Skip to content

Parquet

The format to standardize on. Parquet files are compressed, store the column types (dates stay dates), and can be read partially — dpyr only touches the columns and rows your chain needs. If your project reads the same data many times, convert it to parquet once:

read("survey.csv").write("survey.parquet")

Reading

from dpyr import read, col

trees = read("trees.parquet")        # .pq works too
trees.filter(col.species == "sugar maple").collect()

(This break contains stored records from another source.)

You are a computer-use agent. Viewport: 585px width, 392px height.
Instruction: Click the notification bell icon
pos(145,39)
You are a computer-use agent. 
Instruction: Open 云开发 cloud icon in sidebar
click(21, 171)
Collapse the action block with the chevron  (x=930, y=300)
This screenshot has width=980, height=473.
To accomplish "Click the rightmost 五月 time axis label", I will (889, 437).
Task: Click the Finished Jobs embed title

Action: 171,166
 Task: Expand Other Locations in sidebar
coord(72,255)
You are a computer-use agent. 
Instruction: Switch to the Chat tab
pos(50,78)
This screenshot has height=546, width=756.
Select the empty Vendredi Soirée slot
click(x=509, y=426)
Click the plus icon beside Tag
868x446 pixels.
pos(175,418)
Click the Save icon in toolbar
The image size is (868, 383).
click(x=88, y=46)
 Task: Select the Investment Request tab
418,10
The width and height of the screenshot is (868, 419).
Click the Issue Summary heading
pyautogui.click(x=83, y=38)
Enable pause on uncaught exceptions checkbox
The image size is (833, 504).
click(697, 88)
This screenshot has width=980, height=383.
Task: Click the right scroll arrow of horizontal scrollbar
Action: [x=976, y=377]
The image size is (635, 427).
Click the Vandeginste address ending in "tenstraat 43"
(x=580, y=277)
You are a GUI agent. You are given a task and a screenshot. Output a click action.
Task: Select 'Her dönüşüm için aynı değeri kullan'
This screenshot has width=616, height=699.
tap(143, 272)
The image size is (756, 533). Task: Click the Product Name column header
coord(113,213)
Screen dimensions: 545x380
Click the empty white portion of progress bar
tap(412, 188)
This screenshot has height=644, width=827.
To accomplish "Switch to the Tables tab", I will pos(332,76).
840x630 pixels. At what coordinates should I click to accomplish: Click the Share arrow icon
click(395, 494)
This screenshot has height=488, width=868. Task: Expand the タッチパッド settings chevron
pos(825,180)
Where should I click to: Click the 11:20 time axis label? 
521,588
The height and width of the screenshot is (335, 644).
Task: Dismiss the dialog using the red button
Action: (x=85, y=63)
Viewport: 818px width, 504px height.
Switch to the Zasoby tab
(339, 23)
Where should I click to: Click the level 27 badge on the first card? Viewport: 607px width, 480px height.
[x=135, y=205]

No options, no second argument — a parquet file is one table, complete with its schema. Reads are lazy scans: opening the file is instant, and work happens at collect().

Many files at once

Globs work, which is how partitioned datasets are usually stored:

read("plots/*.parquet")          # every file in the folder, one frame
read("logs/2026-*/**.parquet")   # nested folders too

All files must share the same columns; they're read as one big table.

Writing

result.write("summary.parquet")

On the duckdb backend this compiles to an in-engine COPY (<query>) TO ... (FORMAT PARQUET) — the rows go straight from the database to the file. On polars it streams, so results larger than RAM can still be written.

When things go wrong

  • File doesn't exist — the error names the path; check spelling and working directory.
  • read(table=...) does not apply to parquet files — you passed a second argument. Parquet has no sheets or tables; just the path.
  • Glob matches nothing — you'll get an empty-source error from the engine. Test the pattern with import glob; glob.glob("plots/*.parquet").

Good to know

  • Parquet + dpyr is the lazy combination: read() costs nothing, and filters and column selections are pushed into the file read itself.
  • This is also the best format for remote data — over HTTP or S3, only the needed byte ranges are downloaded.